• DATA
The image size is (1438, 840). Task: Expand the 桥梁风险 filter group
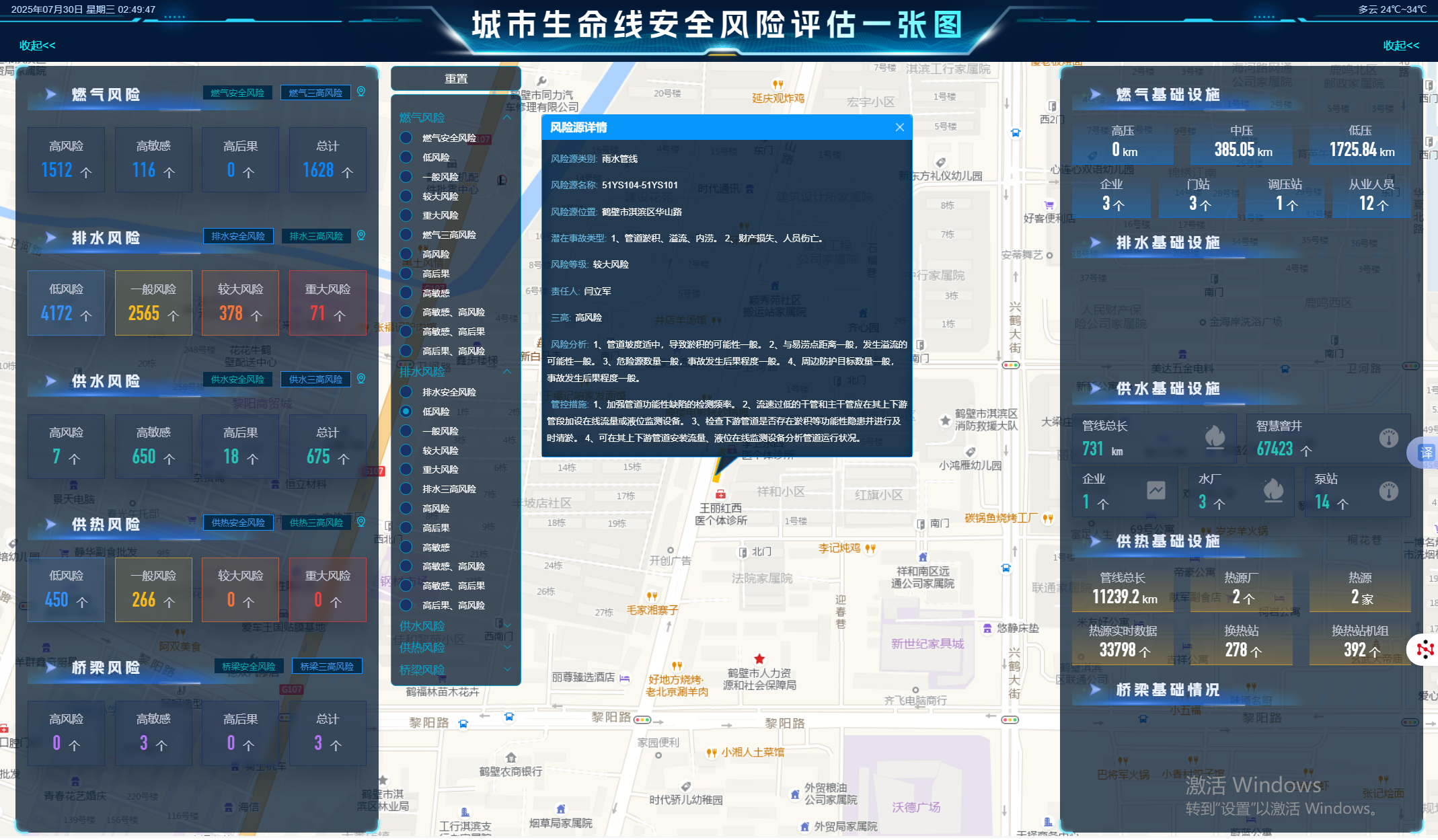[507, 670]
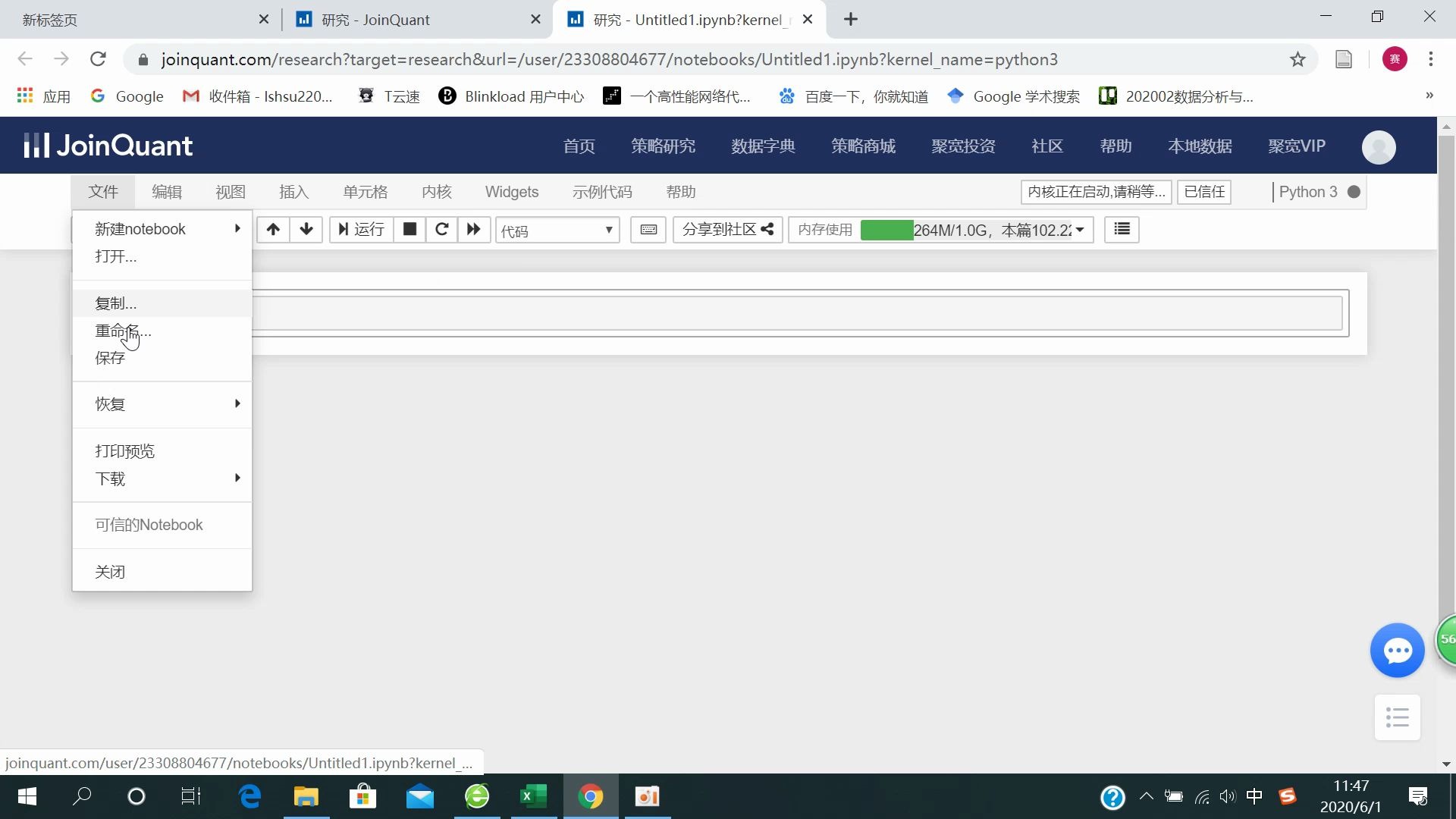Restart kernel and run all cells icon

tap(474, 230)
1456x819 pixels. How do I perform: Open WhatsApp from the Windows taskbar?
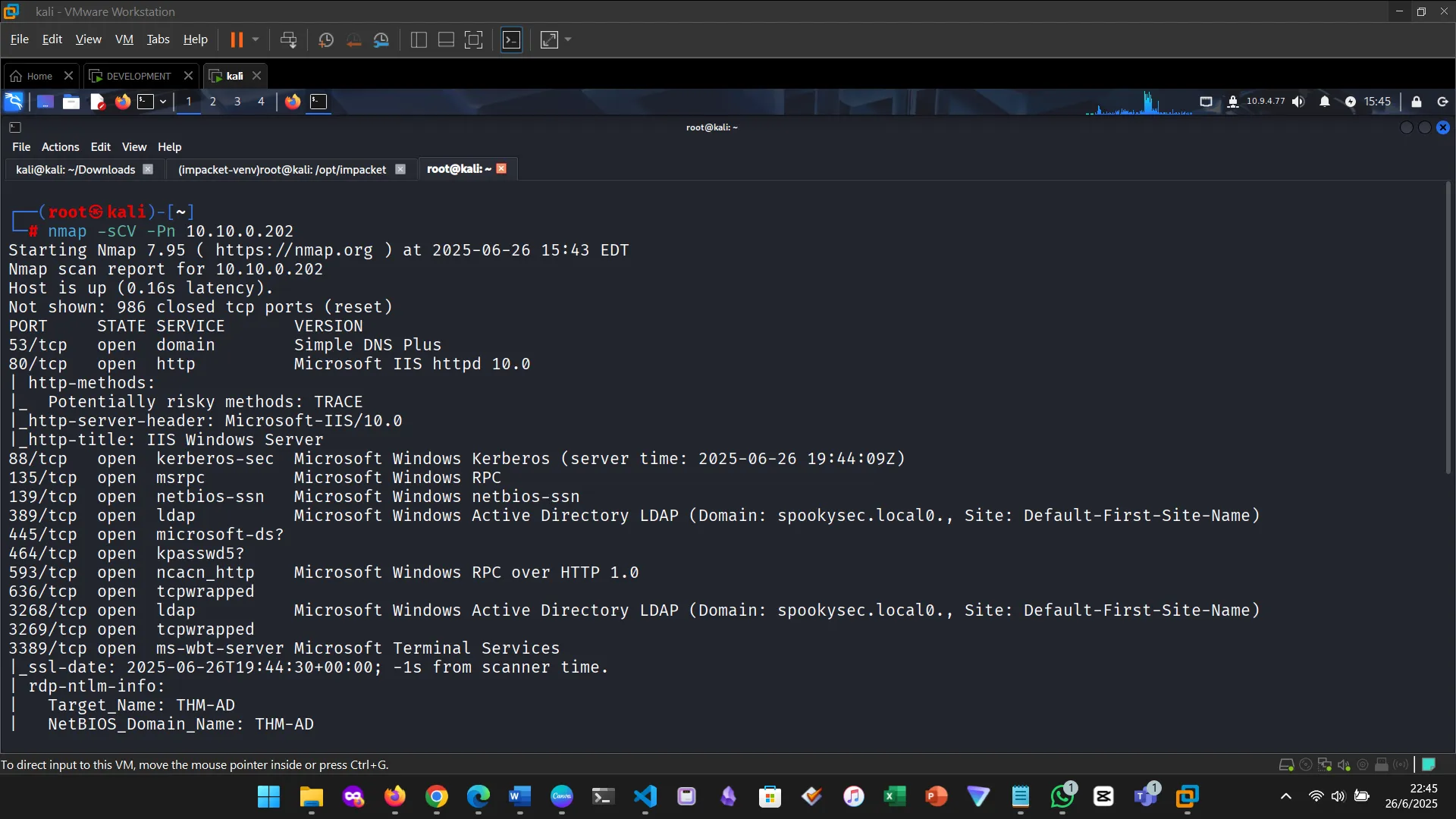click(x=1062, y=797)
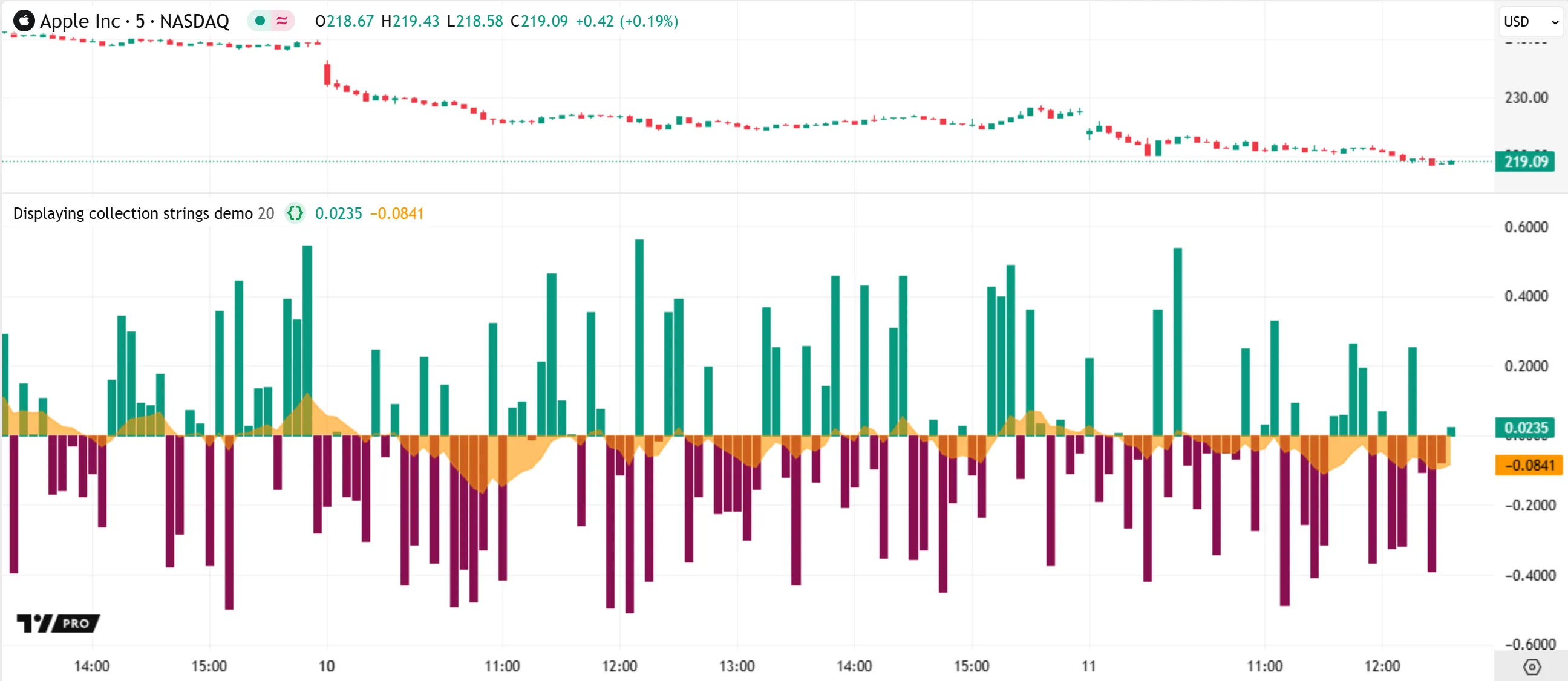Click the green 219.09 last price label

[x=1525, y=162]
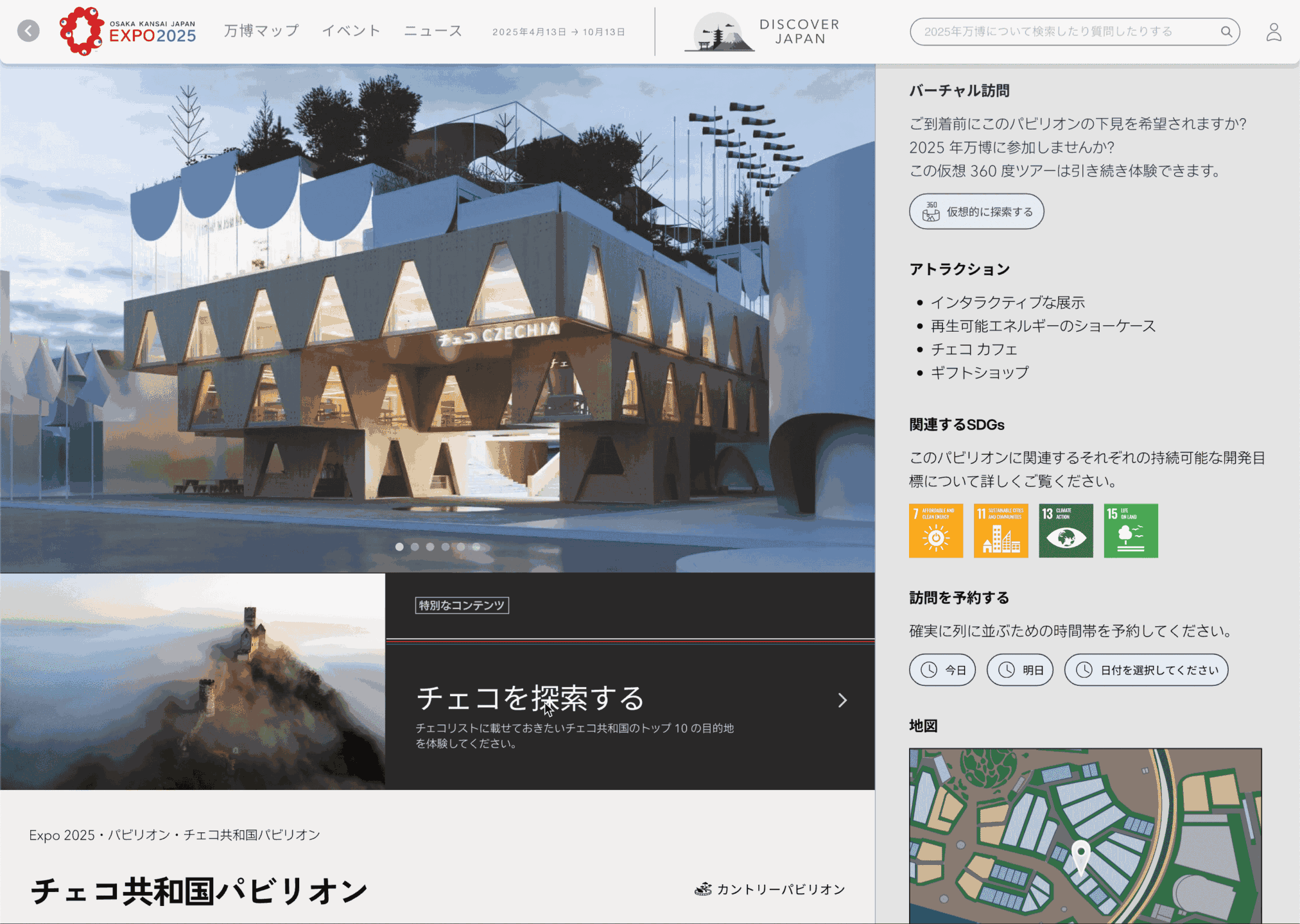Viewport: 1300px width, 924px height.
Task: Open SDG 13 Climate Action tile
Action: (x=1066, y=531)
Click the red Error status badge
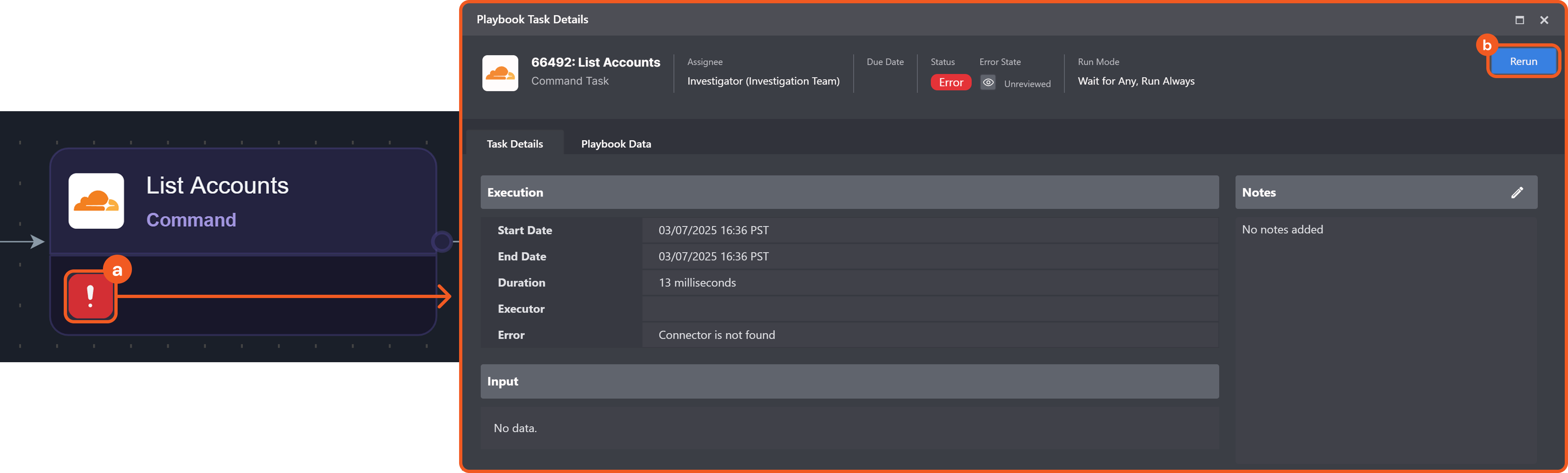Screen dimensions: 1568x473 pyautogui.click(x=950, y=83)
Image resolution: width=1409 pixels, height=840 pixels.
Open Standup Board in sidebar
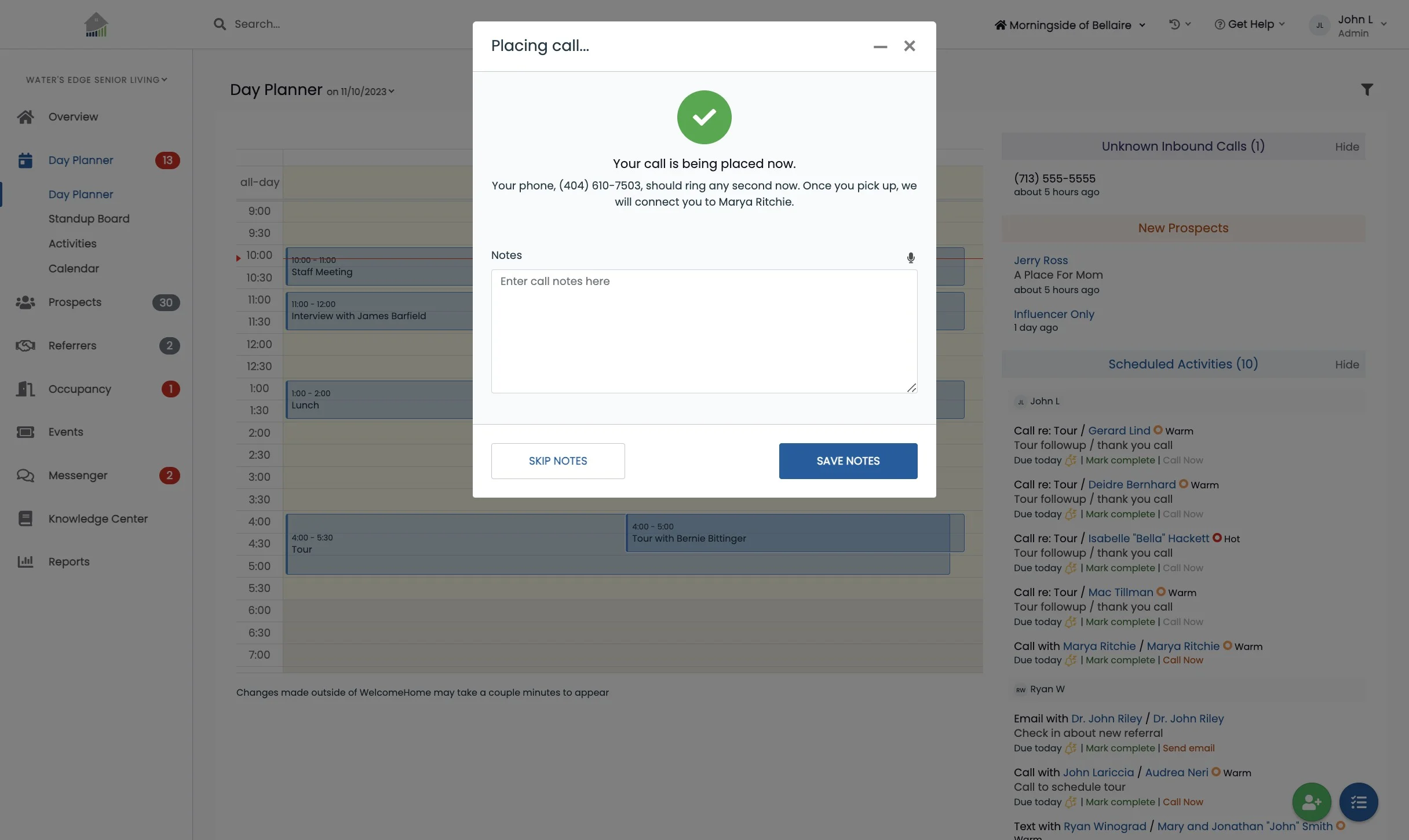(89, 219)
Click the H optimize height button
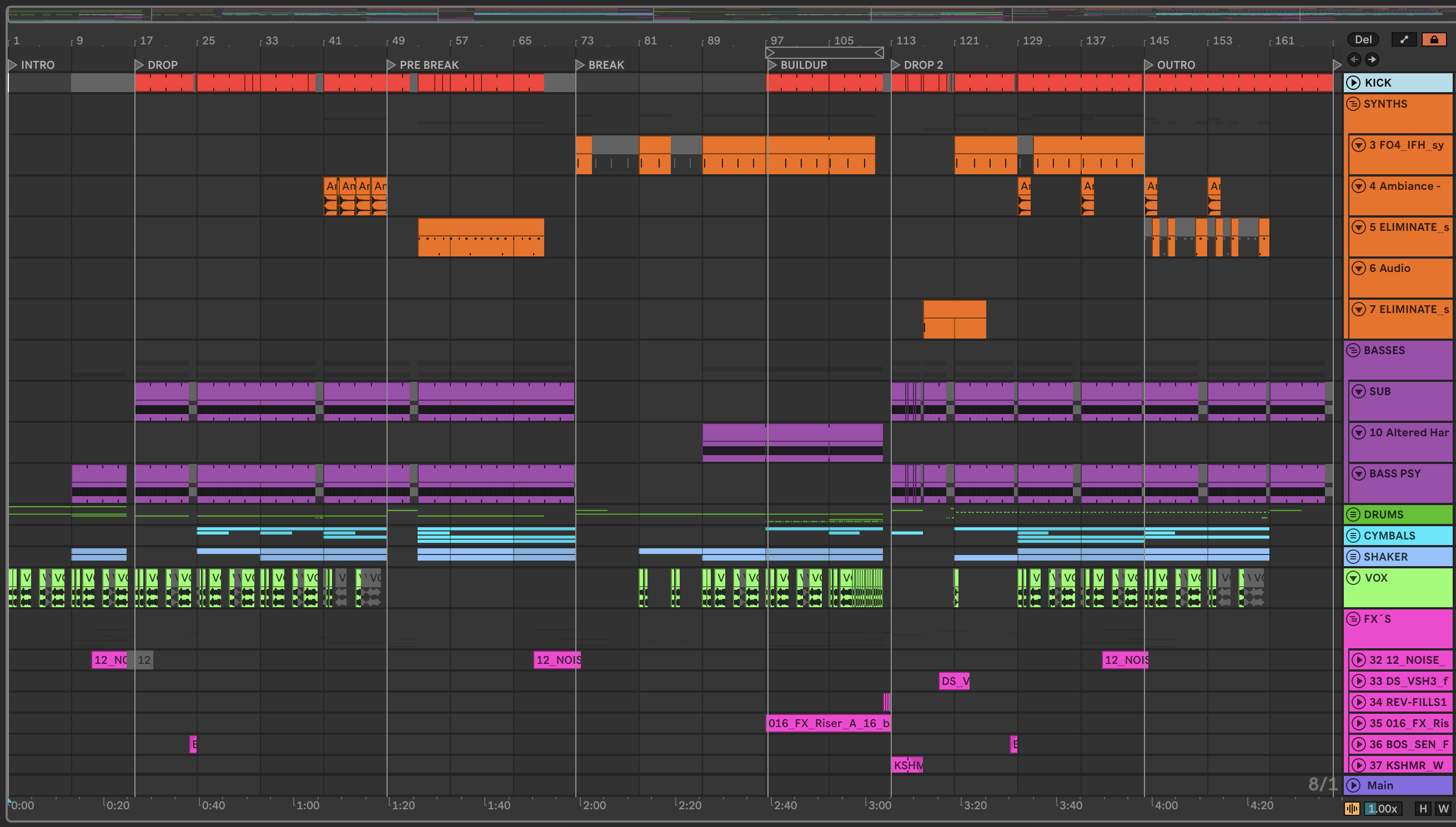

• WHAT TO WORK ON
Give the data again exactly as it stands, apart from the pictures.

• FINISHED TASK
The image size is (1438, 840). Task: Expand the 桥梁风险 filter group
[507, 670]
Restart kernel and run all cells icon

tap(474, 230)
1456x819 pixels. How do I perform: Open WhatsApp from the Windows taskbar?
click(x=1062, y=797)
Click the green 219.09 last price label

[x=1525, y=162]
Viewport: 1300px width, 924px height.
Task: Open SDG 13 Climate Action tile
Action: (x=1066, y=531)
Click the red Error status badge
Screen dimensions: 1568x473 pyautogui.click(x=950, y=83)
Image resolution: width=1409 pixels, height=840 pixels.
Open Standup Board in sidebar
(89, 219)
Click the H optimize height button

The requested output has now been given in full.